Lysa Noir: “Non è stato solo il tempo a guarirmi ma soprattutto la musica”


Con “Blah Blah”, Lysa Noir trasforma delusioni, parole vuote e rapporti negativi in un brano pop dalle venature rap ed elettroniche, capace di unire immediatezza e profondità emotiva. In questa intervista racconta la nascita del singolo, il lavoro in studio con Nekø Michelin, il valore terapeutico della musica e la nuova direzione del progetto Lysa Noir, sempre più orientato verso un’identità internazionale, autentica e senza filtri.

“Blah Blah” nasce come una risposta a chi parla molto ma conclude poco. Qual è stata l’esperienza personale o emotiva che ti ha spinto a trasformare questa sensazione in una canzone?

Non c’è stata solo una esperienza purtroppo negativa ma una serie di eventi sia in ambito musicale che famigliare i quali mi hanno spinto a trasformare queste situazioni in musica.

Nel brano convivono un ritornello immediato, sonorità pop e influenze rap ed elettroniche, ma anche un’anima più scura. Come hai costruito questo equilibrio insieme al producer Nekø Michelin?

Questo equilibrio nasce dopo due mesi di duro lavoro e notti passate in studio dove ci siamo trovati anche a dormire. Il che ha contribuito alla nostra fusione a creare “Blah Blah”.

Il testo racconta il momento in cui si smette di dare peso alle parole negative degli altri e si decide di andare avanti. Quanto è stato importante, per te, imparare a prendere le distanze da certe persone e situazioni?
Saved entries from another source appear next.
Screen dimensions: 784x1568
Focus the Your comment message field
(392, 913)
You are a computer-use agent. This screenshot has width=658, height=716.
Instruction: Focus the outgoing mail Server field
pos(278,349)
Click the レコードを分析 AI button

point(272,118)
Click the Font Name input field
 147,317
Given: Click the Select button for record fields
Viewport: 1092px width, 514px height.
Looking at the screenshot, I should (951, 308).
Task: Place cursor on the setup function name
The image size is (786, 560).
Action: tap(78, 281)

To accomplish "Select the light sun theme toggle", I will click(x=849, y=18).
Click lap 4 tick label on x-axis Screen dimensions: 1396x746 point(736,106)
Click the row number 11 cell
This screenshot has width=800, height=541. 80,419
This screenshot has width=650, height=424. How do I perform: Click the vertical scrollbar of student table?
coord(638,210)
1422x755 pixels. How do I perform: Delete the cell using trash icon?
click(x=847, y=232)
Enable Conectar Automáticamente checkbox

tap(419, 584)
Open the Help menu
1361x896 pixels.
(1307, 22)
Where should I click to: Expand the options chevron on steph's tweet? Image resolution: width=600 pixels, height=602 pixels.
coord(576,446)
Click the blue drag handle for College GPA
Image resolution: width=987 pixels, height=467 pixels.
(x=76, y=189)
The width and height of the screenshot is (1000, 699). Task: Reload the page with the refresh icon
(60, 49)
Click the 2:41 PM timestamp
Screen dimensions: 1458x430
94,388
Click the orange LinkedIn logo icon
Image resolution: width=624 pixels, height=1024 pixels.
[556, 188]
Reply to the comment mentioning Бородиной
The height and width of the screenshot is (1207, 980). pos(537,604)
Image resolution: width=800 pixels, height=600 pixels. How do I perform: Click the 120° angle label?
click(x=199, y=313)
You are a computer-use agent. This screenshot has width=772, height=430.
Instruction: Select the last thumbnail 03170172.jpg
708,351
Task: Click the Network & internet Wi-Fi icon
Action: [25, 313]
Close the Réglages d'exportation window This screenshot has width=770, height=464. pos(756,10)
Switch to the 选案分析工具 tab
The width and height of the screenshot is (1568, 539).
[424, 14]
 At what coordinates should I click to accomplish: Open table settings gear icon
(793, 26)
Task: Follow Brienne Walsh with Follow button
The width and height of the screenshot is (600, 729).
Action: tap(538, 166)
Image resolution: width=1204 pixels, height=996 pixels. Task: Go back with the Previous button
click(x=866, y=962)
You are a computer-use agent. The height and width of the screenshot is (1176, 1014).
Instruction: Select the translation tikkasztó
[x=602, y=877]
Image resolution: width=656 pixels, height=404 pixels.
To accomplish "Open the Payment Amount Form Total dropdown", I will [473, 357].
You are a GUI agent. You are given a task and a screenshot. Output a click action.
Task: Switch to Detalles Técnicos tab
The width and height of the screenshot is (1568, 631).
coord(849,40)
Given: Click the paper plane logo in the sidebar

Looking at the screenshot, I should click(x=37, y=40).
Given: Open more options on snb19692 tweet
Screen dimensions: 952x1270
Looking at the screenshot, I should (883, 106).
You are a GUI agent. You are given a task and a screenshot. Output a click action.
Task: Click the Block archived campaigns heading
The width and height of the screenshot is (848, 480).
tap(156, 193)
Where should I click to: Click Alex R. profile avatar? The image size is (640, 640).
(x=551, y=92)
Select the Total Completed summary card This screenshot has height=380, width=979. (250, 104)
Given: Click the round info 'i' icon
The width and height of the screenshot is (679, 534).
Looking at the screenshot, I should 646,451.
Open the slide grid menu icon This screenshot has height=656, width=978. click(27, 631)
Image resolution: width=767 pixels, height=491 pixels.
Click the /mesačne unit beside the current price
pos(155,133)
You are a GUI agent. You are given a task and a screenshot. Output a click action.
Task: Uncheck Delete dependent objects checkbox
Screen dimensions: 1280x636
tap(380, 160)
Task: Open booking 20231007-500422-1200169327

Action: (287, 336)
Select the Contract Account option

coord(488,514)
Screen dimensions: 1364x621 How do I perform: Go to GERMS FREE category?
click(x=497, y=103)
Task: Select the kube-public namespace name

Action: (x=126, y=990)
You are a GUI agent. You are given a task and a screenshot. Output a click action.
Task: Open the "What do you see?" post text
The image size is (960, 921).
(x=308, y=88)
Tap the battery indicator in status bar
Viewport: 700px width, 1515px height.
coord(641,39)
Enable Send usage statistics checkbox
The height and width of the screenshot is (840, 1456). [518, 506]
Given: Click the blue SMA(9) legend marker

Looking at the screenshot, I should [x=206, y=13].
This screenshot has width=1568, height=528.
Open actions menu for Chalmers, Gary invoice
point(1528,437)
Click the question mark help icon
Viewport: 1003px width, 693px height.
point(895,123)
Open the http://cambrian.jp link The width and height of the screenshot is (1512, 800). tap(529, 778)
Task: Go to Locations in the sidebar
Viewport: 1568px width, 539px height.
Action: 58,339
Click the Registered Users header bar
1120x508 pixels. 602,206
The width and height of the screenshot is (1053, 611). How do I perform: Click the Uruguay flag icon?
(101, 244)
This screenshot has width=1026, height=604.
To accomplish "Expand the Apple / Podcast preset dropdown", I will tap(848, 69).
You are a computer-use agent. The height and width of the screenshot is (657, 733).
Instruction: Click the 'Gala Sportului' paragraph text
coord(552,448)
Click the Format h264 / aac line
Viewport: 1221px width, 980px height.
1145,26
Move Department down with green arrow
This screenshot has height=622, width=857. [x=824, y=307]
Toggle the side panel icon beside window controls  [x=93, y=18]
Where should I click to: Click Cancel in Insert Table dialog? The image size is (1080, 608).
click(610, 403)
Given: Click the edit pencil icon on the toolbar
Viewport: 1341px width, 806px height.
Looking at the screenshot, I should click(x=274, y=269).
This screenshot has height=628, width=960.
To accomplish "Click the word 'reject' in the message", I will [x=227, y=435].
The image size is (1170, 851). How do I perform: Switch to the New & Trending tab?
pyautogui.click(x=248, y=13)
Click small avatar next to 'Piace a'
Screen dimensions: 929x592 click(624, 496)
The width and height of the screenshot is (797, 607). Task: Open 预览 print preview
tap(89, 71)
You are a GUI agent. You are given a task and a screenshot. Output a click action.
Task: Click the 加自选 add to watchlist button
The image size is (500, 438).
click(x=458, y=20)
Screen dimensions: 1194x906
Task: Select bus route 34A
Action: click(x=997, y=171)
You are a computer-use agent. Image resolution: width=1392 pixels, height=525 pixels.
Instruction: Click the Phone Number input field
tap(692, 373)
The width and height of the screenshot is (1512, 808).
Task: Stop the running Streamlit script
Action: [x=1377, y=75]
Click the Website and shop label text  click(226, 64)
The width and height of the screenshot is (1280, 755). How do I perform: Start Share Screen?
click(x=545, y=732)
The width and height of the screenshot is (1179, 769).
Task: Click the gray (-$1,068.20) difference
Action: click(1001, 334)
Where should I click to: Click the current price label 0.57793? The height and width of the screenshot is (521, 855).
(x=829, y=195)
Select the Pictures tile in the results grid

Sicuramente non è stato facile e nemmeno immediato ci ho messo parecchio tempo. Sicuramente se non lo facevo avrei continuato a stare male ma incontrando unanimo dolce e puro come quello di Nekø è stato facile dimenticarsi delle cose negative. Non è stato solo il tempo a guarirmi ma soprattutto la musica, il rimedio a tutti i miei malesseri da quando ho 8 anni.

“Blah Blah” segna l’inizio di un nuovo percorso artistico, accompagnato anche dalla collaborazione con LaLa LABEL. Quale direzione vuoi dare oggi al progetto Lysa Noir e quali aspetti della tua personalità desideri far emergere?

La direzione che voglio dare oggi al progetto Lysa Noir è un duo internazionale.
Lysa e Nekø nel nuovo scenario.
Un ponte tra l’Italia e il resto del mondo. Partiamo dalle nostre storie, in italiano, ma con sonorità che arrivano ovunque. L’obiettivo è portare questo progetto dal bedroom al palco, e creare una community che si riconosca nel Noir.”
La personalità che voglio far emergere deve essere il più trasparente possibile, vorrei che le persone mi riconoscessero per quella che sono realmente senza filtri, finzioni o maschere.

Nel ritornello canti: “Voglio ridere di più, senza ritornare giù”. Qual è il messaggio che vorresti arrivasse a chi ascolta il brano e si trova ancora circondato da critiche, promesse non mantenute o rapporti negativi?

Il mio messaggio: “Prendete delle cuffie insonorizzate e lasciate che la musica cancelli la negatività e le illusioni dalle vostre menti”.